LIST [variable name(s)].

This command is used a lot for data cleaning and for looking at string variables where you don't expect to get phrases/sentences/words that match with each other. This is also useful to list all the responses of one respondent side by side.




Saturday 20 December 2014

Weighting in SPSS

I learnt this from Minhaj.

It is common in surveys to over or under sample and use weights later to compensate for such decisions. For example in Pakistan the largest province by population is undersampled while the smallest one, Balochistan is oversampled.
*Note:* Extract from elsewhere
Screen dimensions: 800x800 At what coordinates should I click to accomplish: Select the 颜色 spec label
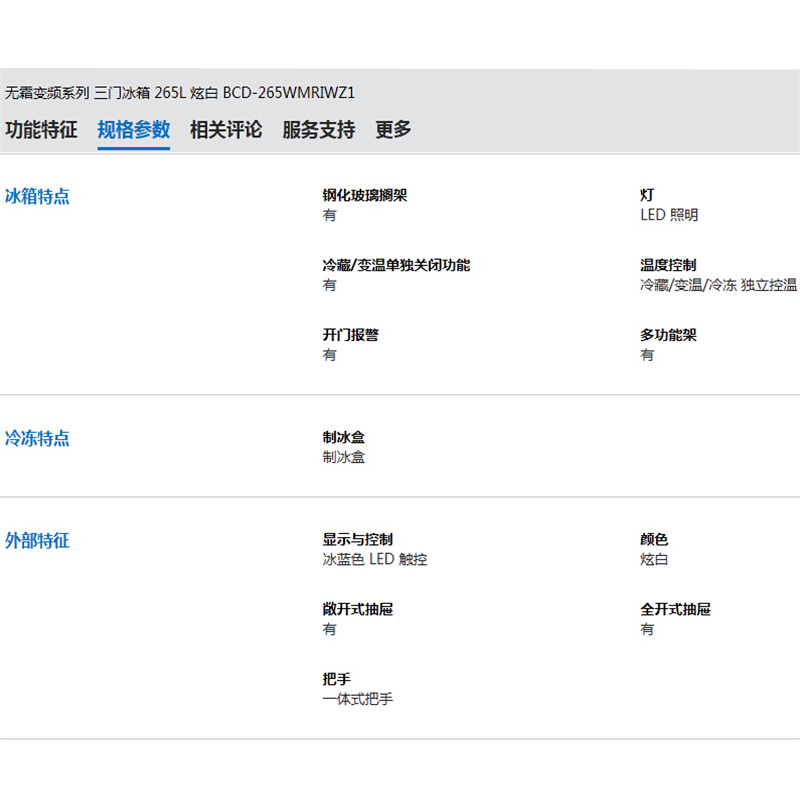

In these case, for data analysis, it is critical that the cases are "weighted."

In the data files I have been using the weights are included in a variable which can be applied to use this technique. In the following example, the weight variable is labelled as "weight."

If you just multiply the cases by weight
WEIGHT BY  weight.

The proportions in your data analysis come out right but not the Ns which means you need to apply not just the weight, but need to reduce the weight variable to represent each case. (it seems baffling until you do it). In order to do that, create a new weight variable, let's call it "whi." For that you must divide the "weight" by the SUM of all the CASES and multiply by total number of cases. In this case the SUM=13557999999 and total cases=13558.

comp whi = (weight/13557999999) * 13558.
format whi (f16.11).
var lab whi "Reduced weighted N to 13558".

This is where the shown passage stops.